Written task: Print the entries below verbatim, keeping every line unchanged.
-- START --
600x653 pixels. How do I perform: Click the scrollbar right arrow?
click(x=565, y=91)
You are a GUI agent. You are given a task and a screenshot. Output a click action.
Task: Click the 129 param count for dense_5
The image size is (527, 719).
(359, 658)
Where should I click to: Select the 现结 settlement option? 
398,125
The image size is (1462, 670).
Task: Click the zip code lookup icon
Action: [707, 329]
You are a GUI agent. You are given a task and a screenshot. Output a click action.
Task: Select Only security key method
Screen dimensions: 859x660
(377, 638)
-- END --
Result for this exercise:
600x653 pixels. How do I perform: Click the scrollbar right arrow?
click(x=565, y=91)
You are a GUI agent. You are given a task and a screenshot. Output a click action.
Task: Click the 129 param count for dense_5
The image size is (527, 719).
(359, 658)
Where should I click to: Select the 现结 settlement option? 
398,125
The image size is (1462, 670).
Task: Click the zip code lookup icon
Action: [707, 329]
You are a GUI agent. You are given a task and a screenshot. Output a click action.
Task: Select Only security key method
Screen dimensions: 859x660
(377, 638)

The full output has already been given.